Entries on target coordinates:
□ □ □ □
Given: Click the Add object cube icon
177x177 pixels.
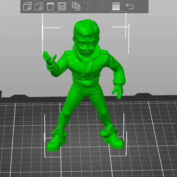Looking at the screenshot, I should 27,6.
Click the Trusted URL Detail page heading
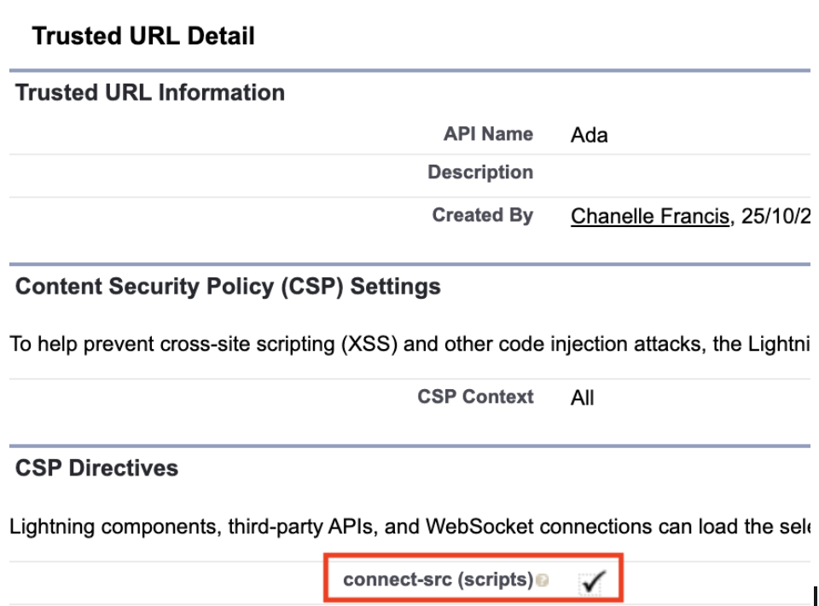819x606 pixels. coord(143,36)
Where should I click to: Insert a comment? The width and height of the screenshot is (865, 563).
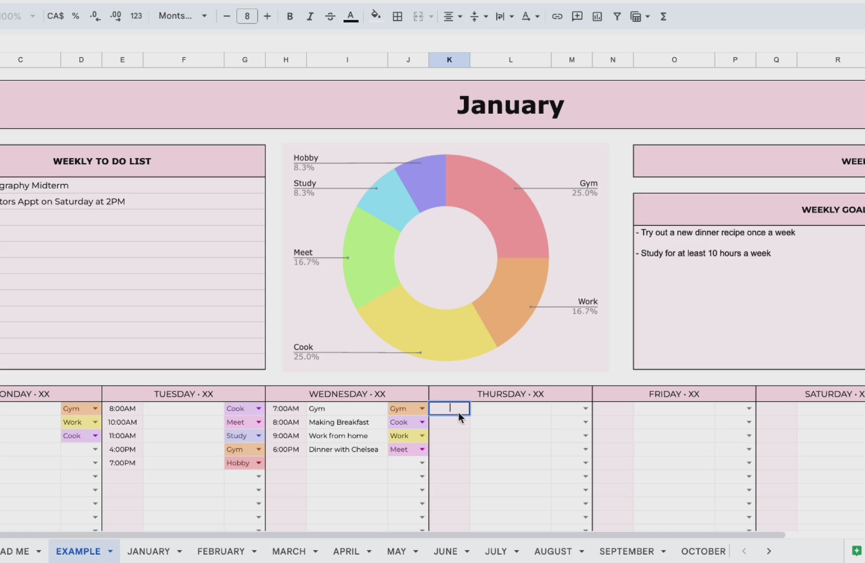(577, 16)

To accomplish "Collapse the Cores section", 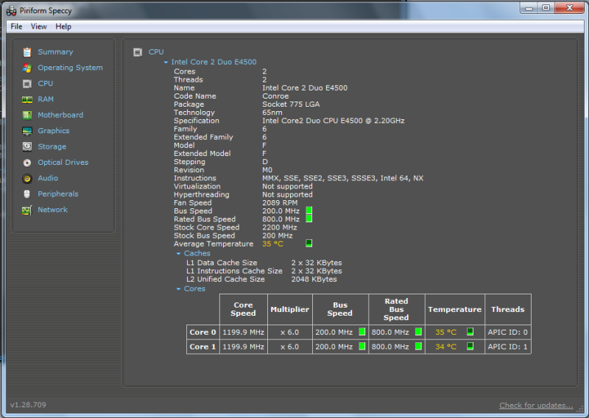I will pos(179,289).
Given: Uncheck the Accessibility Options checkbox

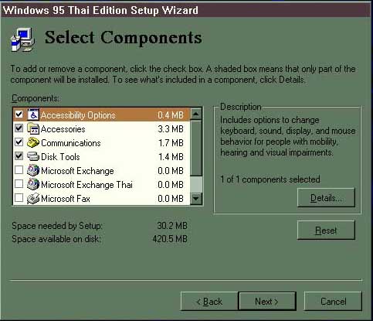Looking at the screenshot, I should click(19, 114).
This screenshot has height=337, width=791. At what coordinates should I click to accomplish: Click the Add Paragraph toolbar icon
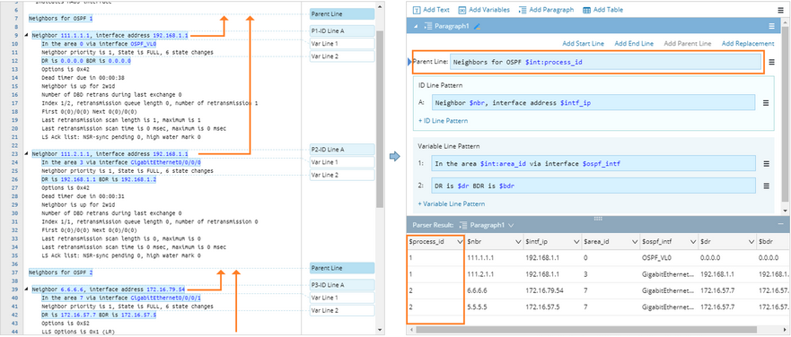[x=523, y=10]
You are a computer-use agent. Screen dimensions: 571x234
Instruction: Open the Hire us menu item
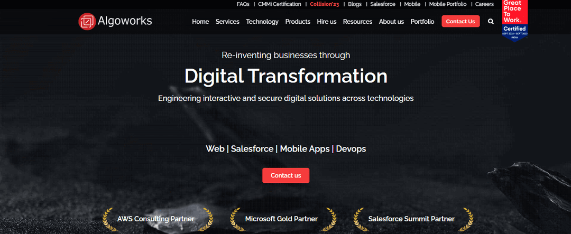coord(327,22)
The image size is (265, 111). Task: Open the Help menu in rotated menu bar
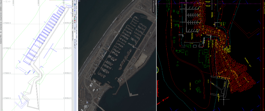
□ □ □ □
## What you have to do:
List every line of the data above that contains the word "icon".

## Response to the exercise:
Given: Click the Add object cube icon
This screenshot has height=337, width=791. At what coordinates should I click to accomplish: Click the Add Paragraph toolbar icon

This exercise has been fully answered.